What you will do: Only the lines from the one containing "The image size is (1307, 924)." through the final line below belong in the output, copied exactly and without pictures.

:::::

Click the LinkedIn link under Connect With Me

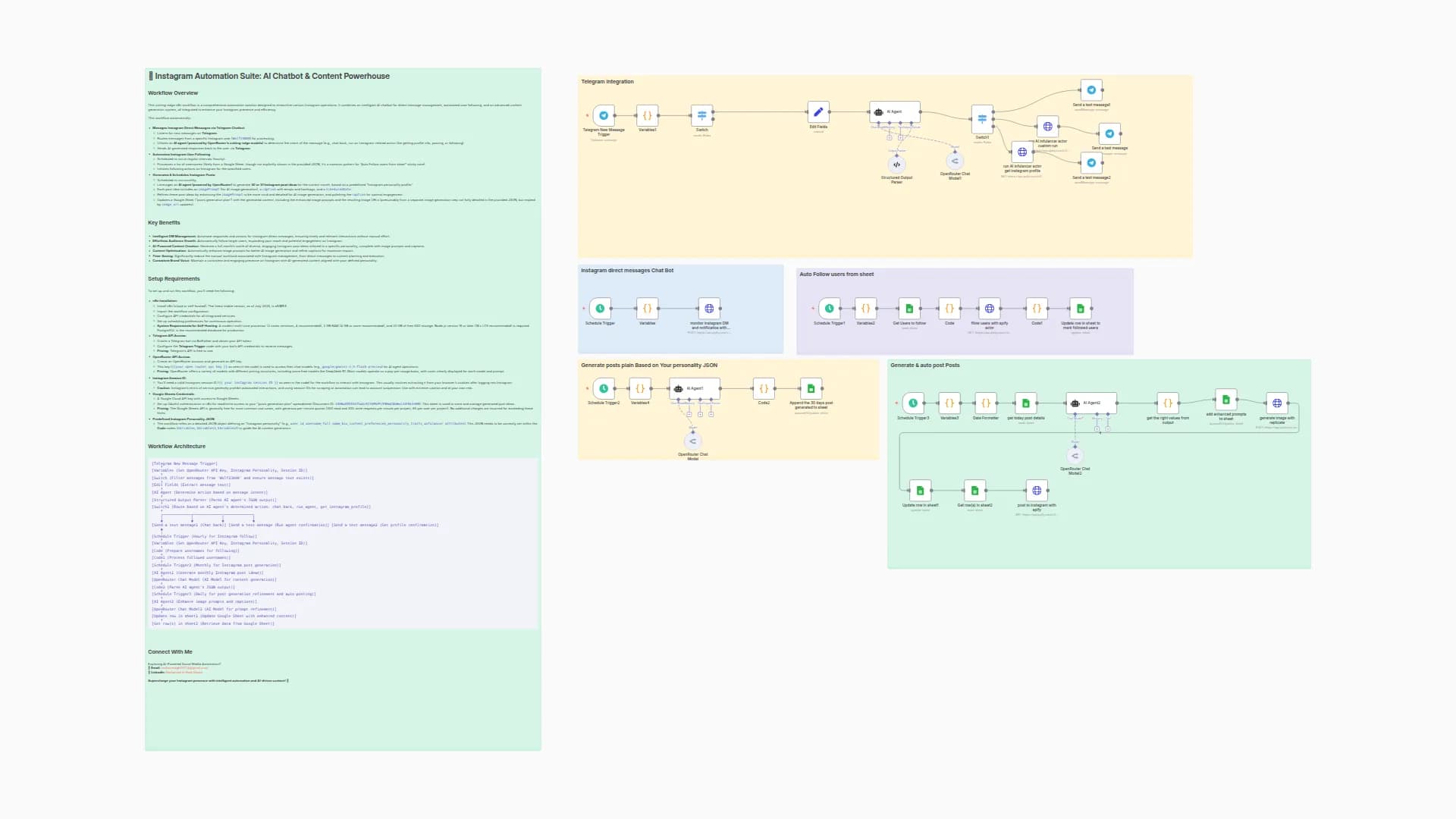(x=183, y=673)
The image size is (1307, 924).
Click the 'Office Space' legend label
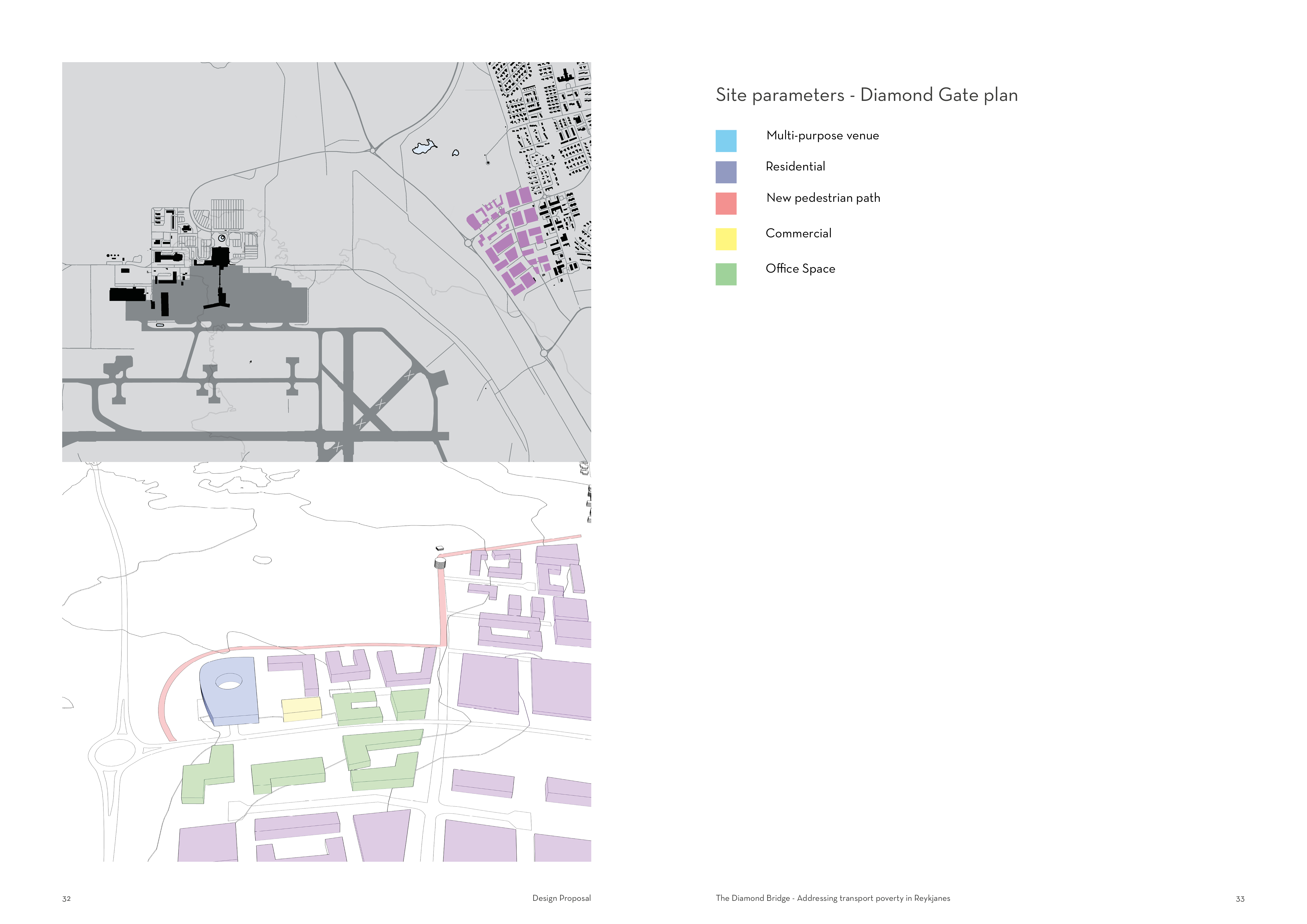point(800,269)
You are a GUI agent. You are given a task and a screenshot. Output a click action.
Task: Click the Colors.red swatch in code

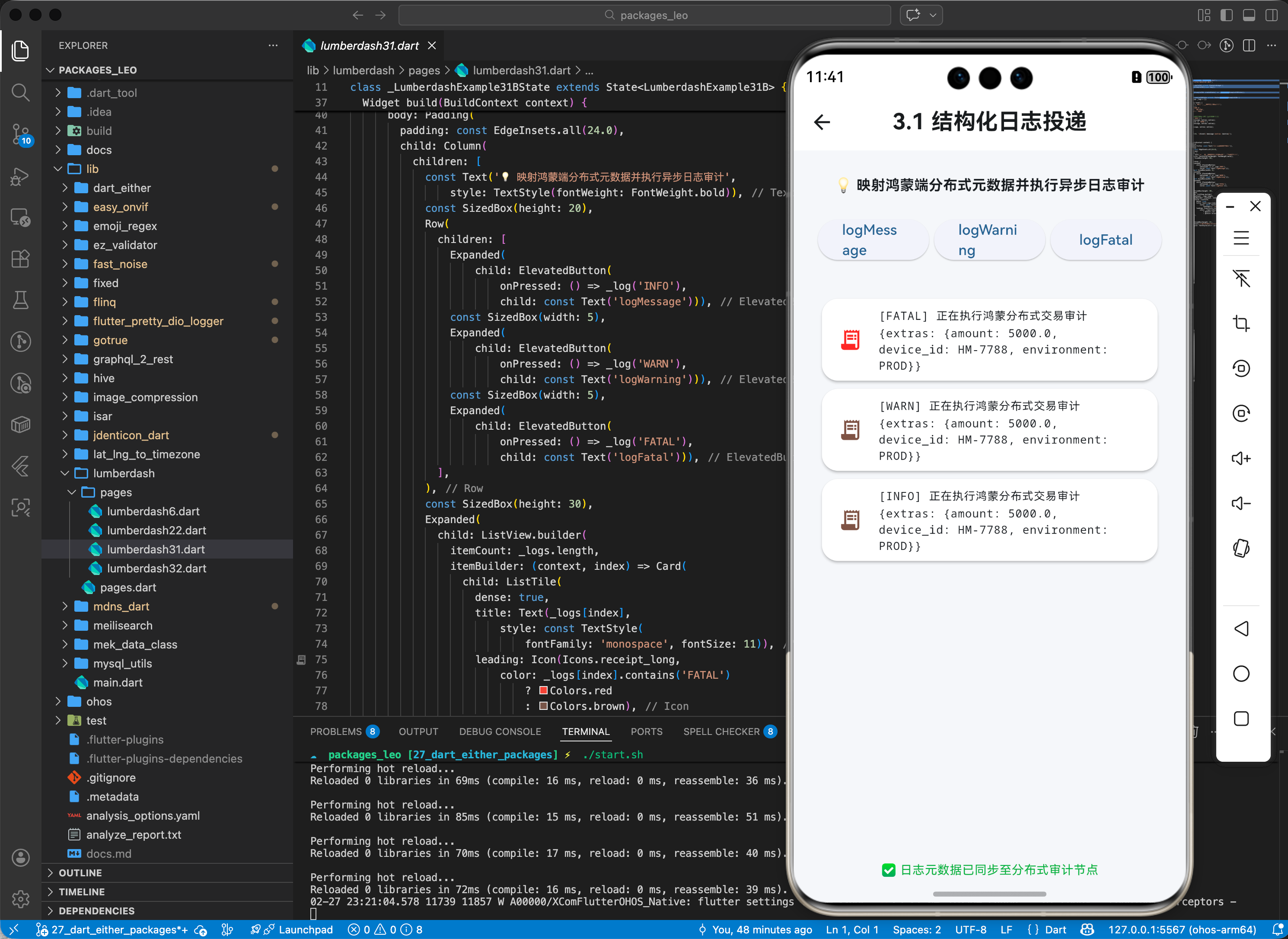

:::::

Solution below:
The image size is (1307, 924).
Click the 'Office Space' legend label
point(800,269)
You are a GUI agent. You are given a task and a screenshot. Output a click action.
Task: Click the Colors.red swatch in code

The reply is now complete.